### Importing dependencies

In [3]:
import os
from enum import Enum
from typing import List

# Importing instructor: patches the OpenAI completion chat API to add a "response_model" parameter
import instructor

import pandas as pd
from openai import OpenAI
from pydantic import BaseModel, Field
from IPython.core.interactiveshell import InteractiveShell

# Enable the display of multiple dataframes in outputs when running code
InteractiveShell.ast_node_interactivity = "all"

### Loading file

In [4]:
csv_file = pd.read_csv(f"D:/Bureau/progstuff/ai_data_cleaning/customers.csv")
customers = list(csv_file["customers"])

csv_file
customers

Unnamed: 0,customers
0,"SOSA Ernesto current_age: ""24"" type_of_account..."
1,Maria Law non-premium Seattle 42 years old
2,premium Han K. Goodwill 68 premium Miami
3,Santa Monica Hilary Powell non-premium 52 yo
4,Theodora Gilmore premium_account:yes 36Y.O PARIS


['SOSA Ernesto current_age: "24" type_of_account: non_premium current_city: SAN JOSE',
 'Maria Law non-premium Seattle 42 years old',
 'premium Han K. Goodwill 68 premium Miami',
 'Santa Monica Hilary Powell non-premium 52 yo',
 'Theodora Gilmore premium_account:yes 36Y.O PARIS']

### Building model

Model is passed in the `response_model` parameter in the completion method

In [5]:
class Premium(Enum):
    """Defines the account type of the customer, either premium or non-premium"""
    PREMIUM = 1
    NON_PREMIUM = 0

class Customer(BaseModel):
    """Represents a customer, including their first name, last name, age, city, and account type"""
    first_name: str = Field(..., description="The first name of the customer")
    last_name: str = Field(..., description="The last name of the customer")
    age: int = Field(..., description="The age of the customer")
    city: str = Field(... , description="The city where the customer lives")
    premium: Premium = Field(..., description="Account type, either premium or non-premium")

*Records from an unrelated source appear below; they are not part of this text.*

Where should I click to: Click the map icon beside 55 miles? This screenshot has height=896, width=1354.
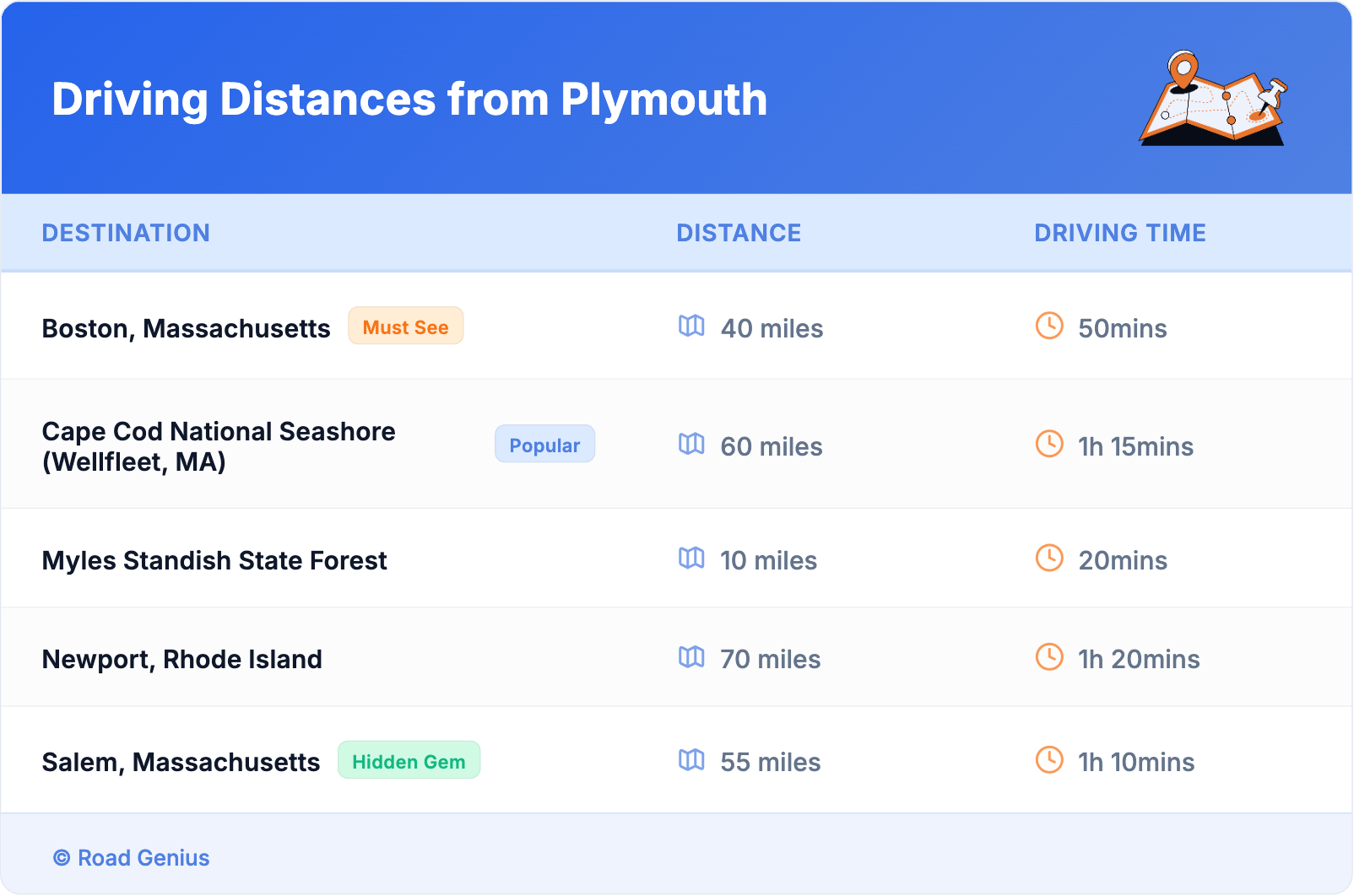(x=691, y=759)
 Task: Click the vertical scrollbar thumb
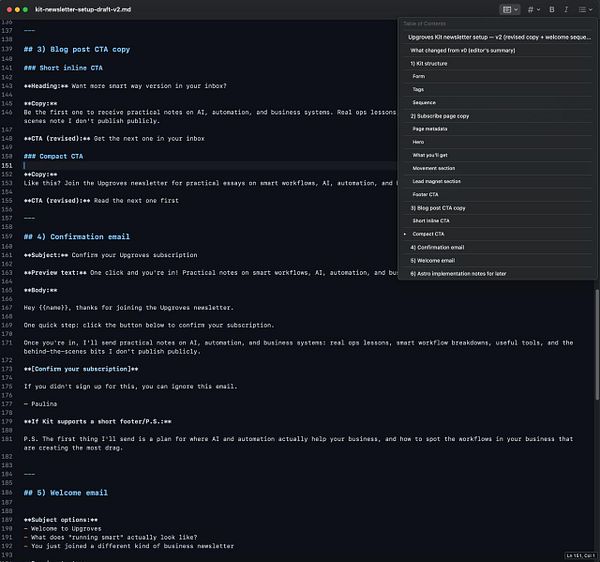(597, 345)
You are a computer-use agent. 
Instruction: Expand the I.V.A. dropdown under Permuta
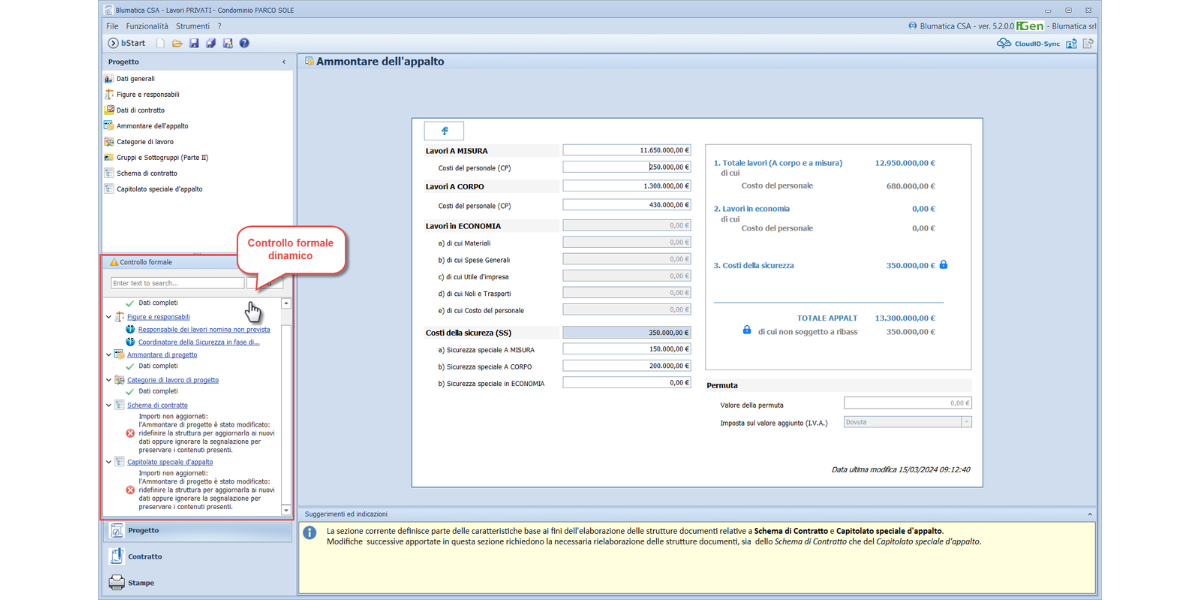pyautogui.click(x=966, y=422)
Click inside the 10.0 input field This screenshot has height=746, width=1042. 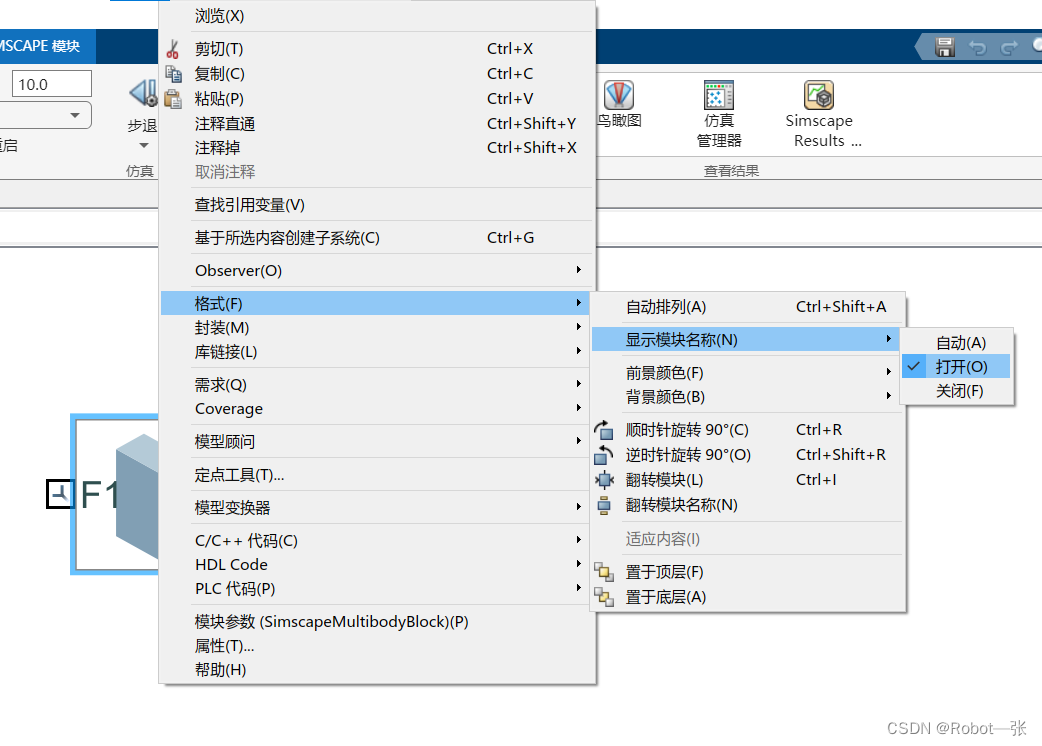51,83
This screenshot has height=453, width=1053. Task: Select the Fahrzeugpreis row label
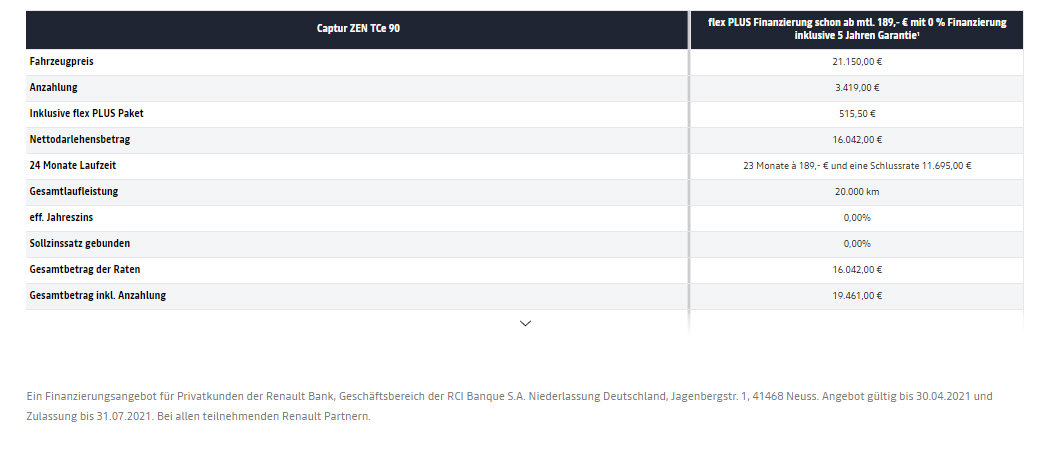[62, 62]
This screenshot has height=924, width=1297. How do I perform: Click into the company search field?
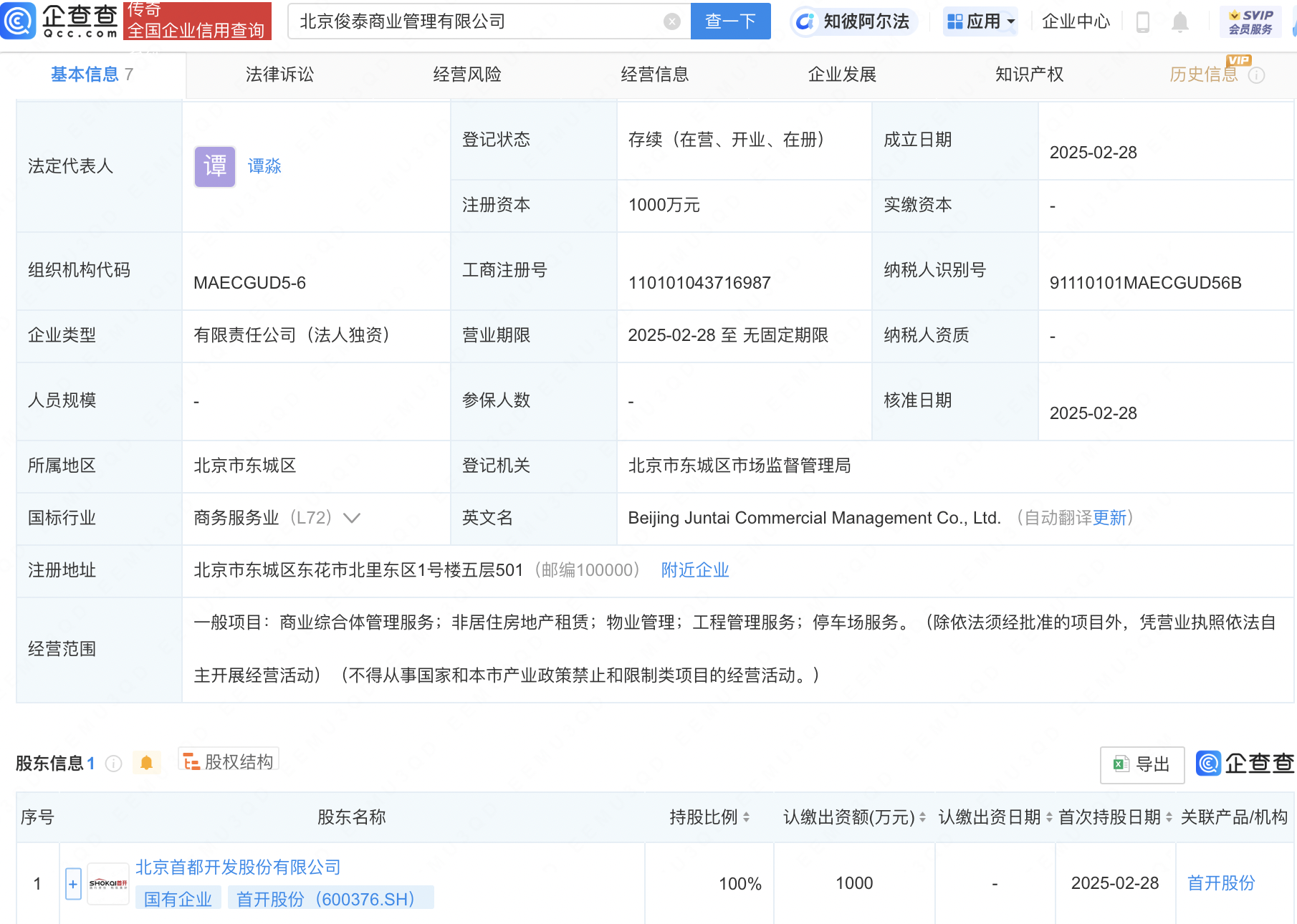473,21
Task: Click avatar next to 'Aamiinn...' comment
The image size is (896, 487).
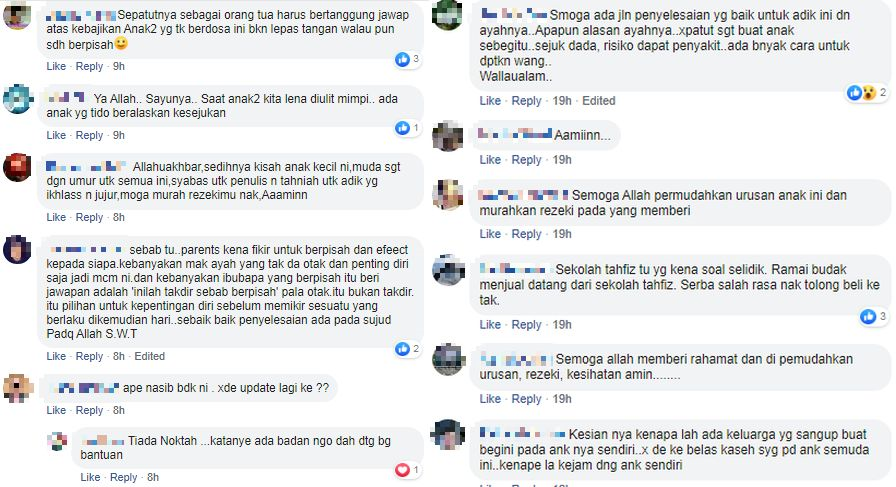Action: pyautogui.click(x=447, y=136)
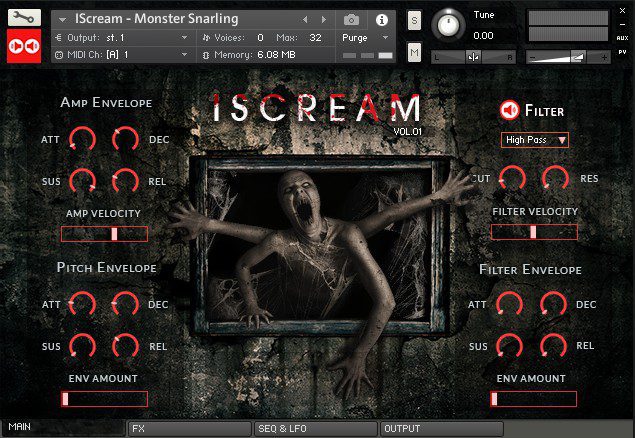
Task: Click the AUX sends icon
Action: point(622,38)
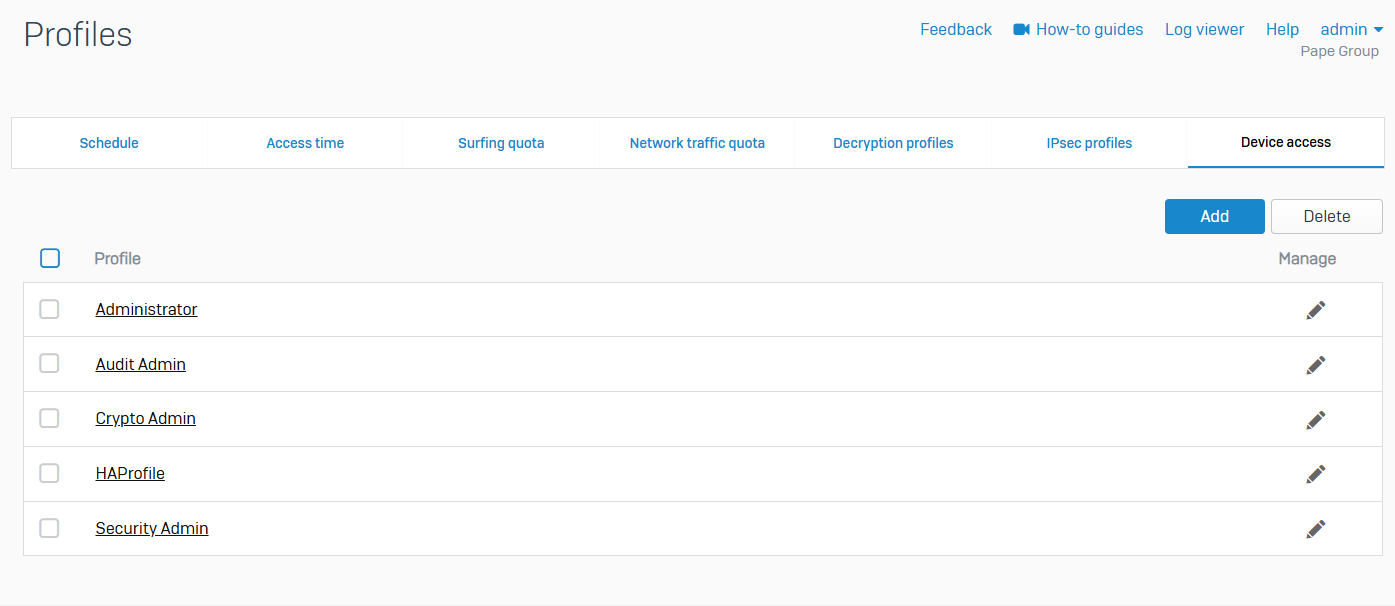Edit the Audit Admin profile via pencil icon

click(1316, 365)
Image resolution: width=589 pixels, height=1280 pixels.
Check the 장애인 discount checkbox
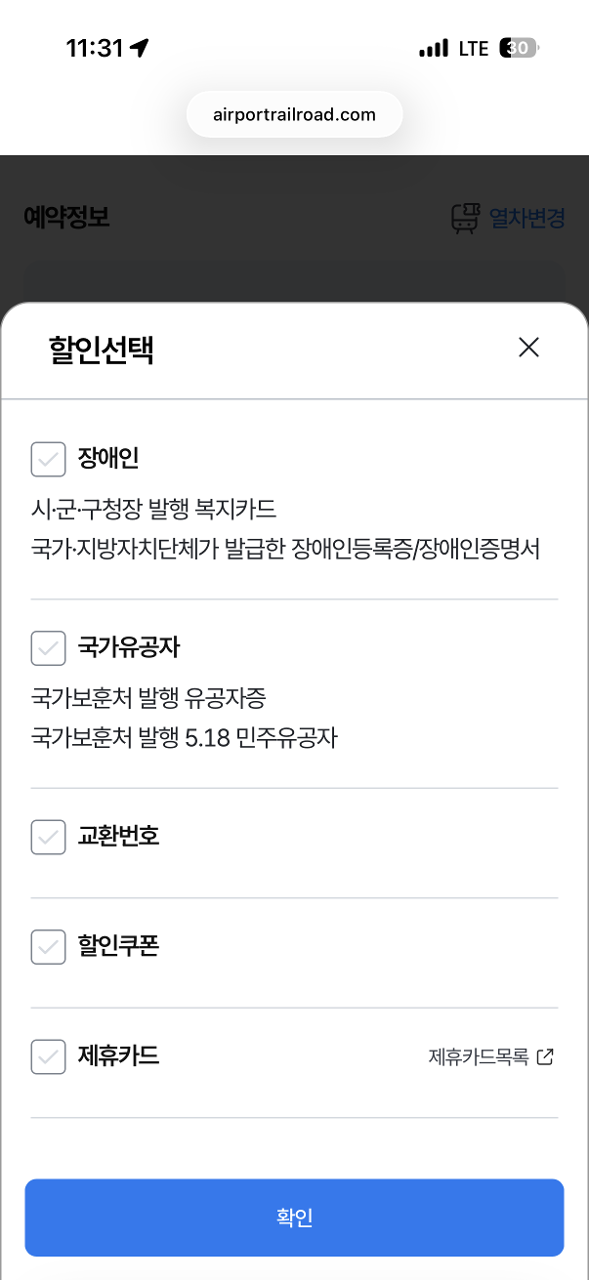tap(48, 460)
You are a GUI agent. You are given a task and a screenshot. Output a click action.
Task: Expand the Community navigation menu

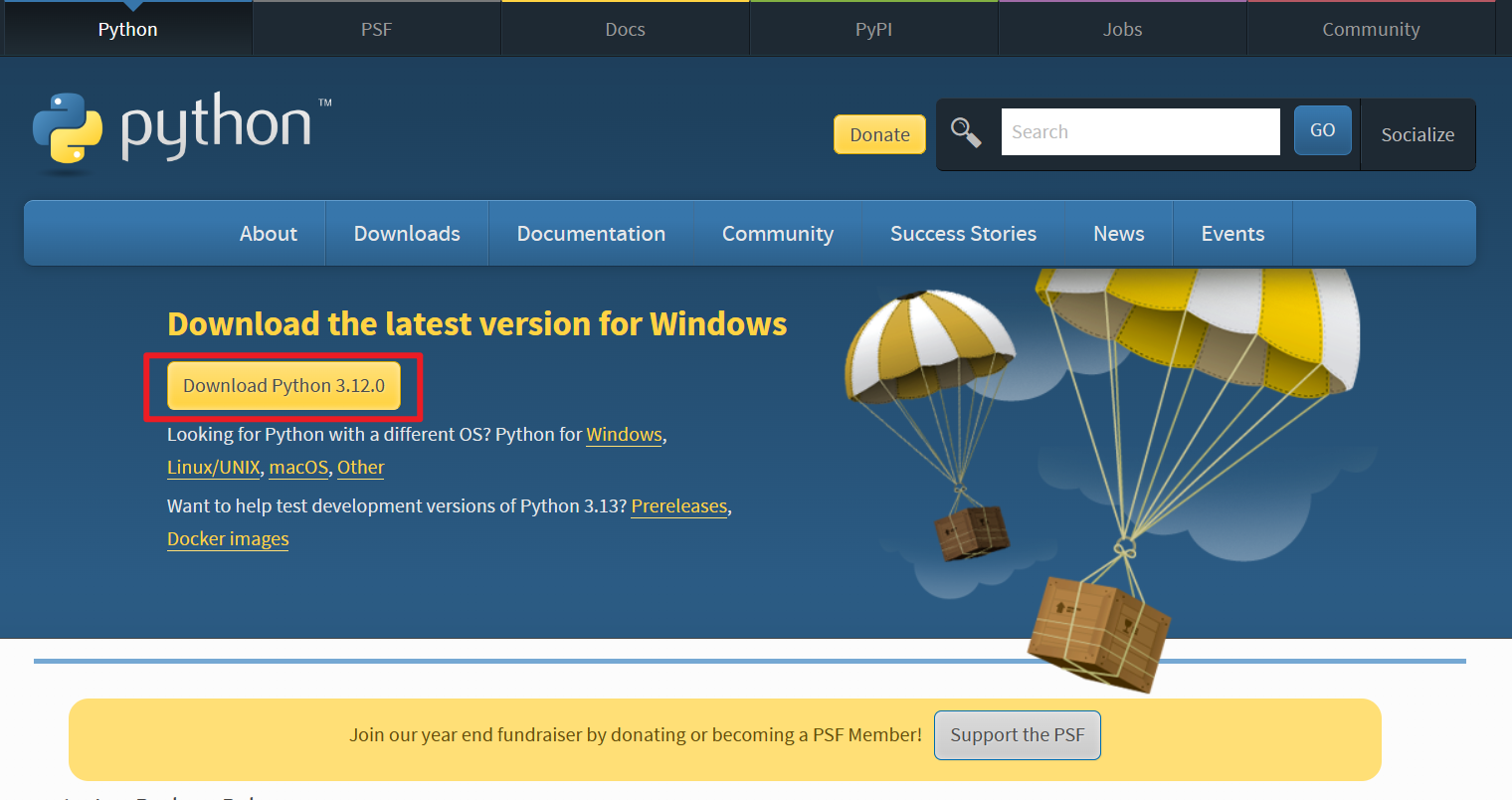pyautogui.click(x=778, y=233)
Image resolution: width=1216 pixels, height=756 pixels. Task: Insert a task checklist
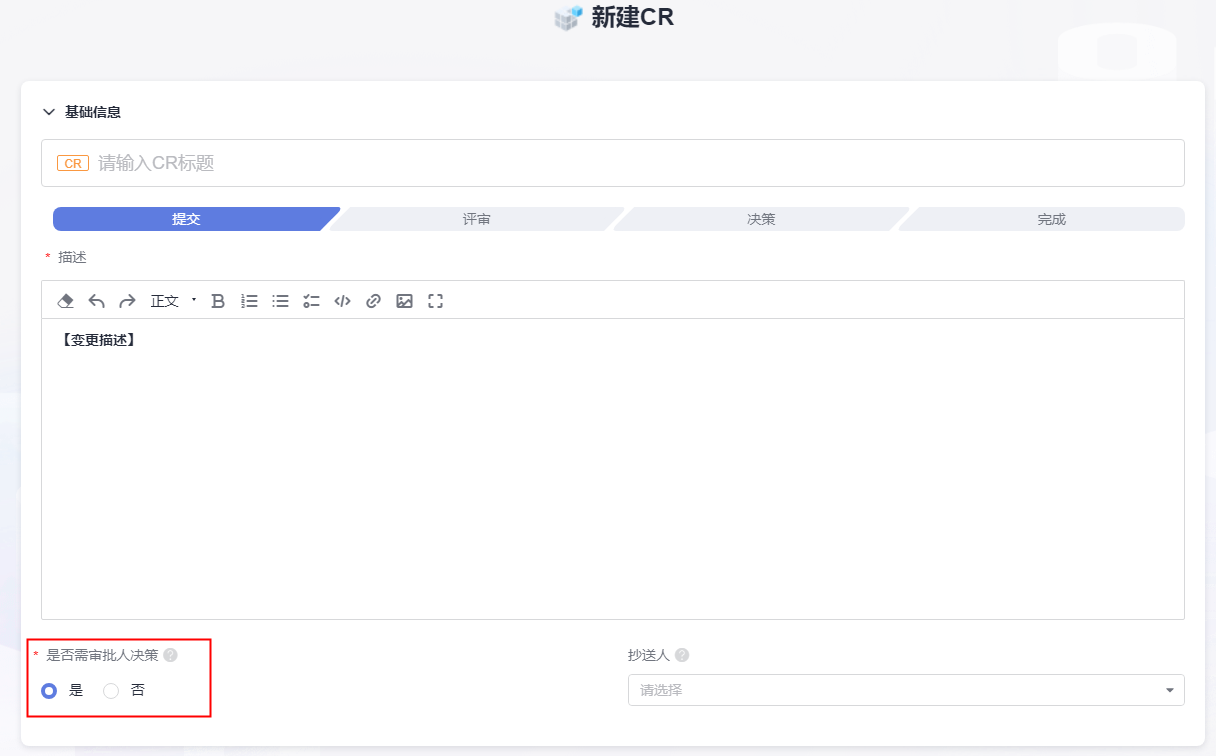pyautogui.click(x=312, y=301)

class CustomerList(BaseModel):
    """A list of customers"""
    customers: List[Customer] = Field(..., description="A list of customers")

### Building function

In [6]:
instructions = [
    "All values must be standardized by having a capital letter for their first letter and non-capital letters for the rest",
    "Exclude middle name initials"
]

def cleaning(file) -> CustomerList:
    response = instructor.from_openai(OpenAI()).chat.completions.create(
        model="gpt-4-turbo",
        response_model=CustomerList,
        messages=[
            {
                "role": "user",
                "content": f"Extract information from {file} while following these instructions: {instructions}",
            },
            
        ]
    )
    return response

### Running function

In [7]:
result = cleaning(customers)

output_df = pd.DataFrame([{
    "first_name": customer.first_name,
    "last_name": customer.last_name,
    "age": customer.age,
    "city": customer.city,
    "premium": customer.premium.value
    }
    for customer in result.customers])

output_df

Unnamed: 0,first_name,last_name,age,city,premium
0,Ernesto,Sosa,24,San Jose,0
1,Maria,Law,42,Seattle,0
2,Han,Goodwill,68,Miami,1
3,Hilary,Powell,52,Santa Monica,0
4,Theodora,Gilmore,36,Paris,1


### Saving dataframe to csv

In [8]:
output_df.to_csv(f"D:/Bureau/progstuff/ai_data_cleaning/customers_cleaned.csv",index=False,header=True)

# Testing success rate

This section was used to ensure the function returned a correct output consistently

### Building target dataframe

In [None]:
# Target dataframe that the output dataframe is tested against
target_df = pd.DataFrame({
    "first_name": ["Ernesto", "Maria", "Han", "Hilary", "Theodora"] ,
    "last_name": ["Sosa", "Law", "Goodwill", "Powell", "Gilmore"],
    "age": [24, 42, 68, 52, 36] ,
    "city": ["San Jose", "Seattle", "Miami", "Santa Monica", "Paris"] ,
    "premium": [0, 0, 1, 0, 1] 
    })

target_df

### Running tests

In [302]:
# Tests results are stored in a list as "Pass" or "Fail"
# "Pass" : the function returns a dataframe identical to the target dataframe
# "Fail" : the function returns a dataframe different from the target dataframe
test_results = [] 
test_values = {} # Stores the output values of the tests

i = 0
n = 10 # Number of tests to run

while i < n:
    result = cleaning(customers)
    test_values[i] = [result]
    df = pd.DataFrame([{
        "first_name": customer.first_name,
        "last_name": customer.last_name,
        "age": customer.age,
        "city": customer.city,
        "premium": customer.premium.value
        }
        for customer in result.customers])
    
    if df.equals(target_df) == True:
        test_results.append("Pass")
    else:
        test_results.append("Fail")
    i +=1

test_results
df

['Pass',
 'Pass',
 'Pass',
 'Pass',
 'Pass',
 'Pass',
 'Pass',
 'Pass',
 'Pass',
 'Pass']

Unnamed: 0,first_name,last_name,age,city,premium
0,Ernesto,Sosa,24,San Jose,0
1,Maria,Law,42,Seattle,0
2,Han,Goodwill,68,Miami,1
3,Hilary,Powell,52,Santa Monica,0
4,Theodora,Gilmore,36,Paris,1


### Test results

In [303]:
print(f"Success rate: {test_results.count('Pass') / len(test_results) * 100:.2f}% \nNumber of tests: {n}")

Success rate: 100.00% 
Number of tests: 10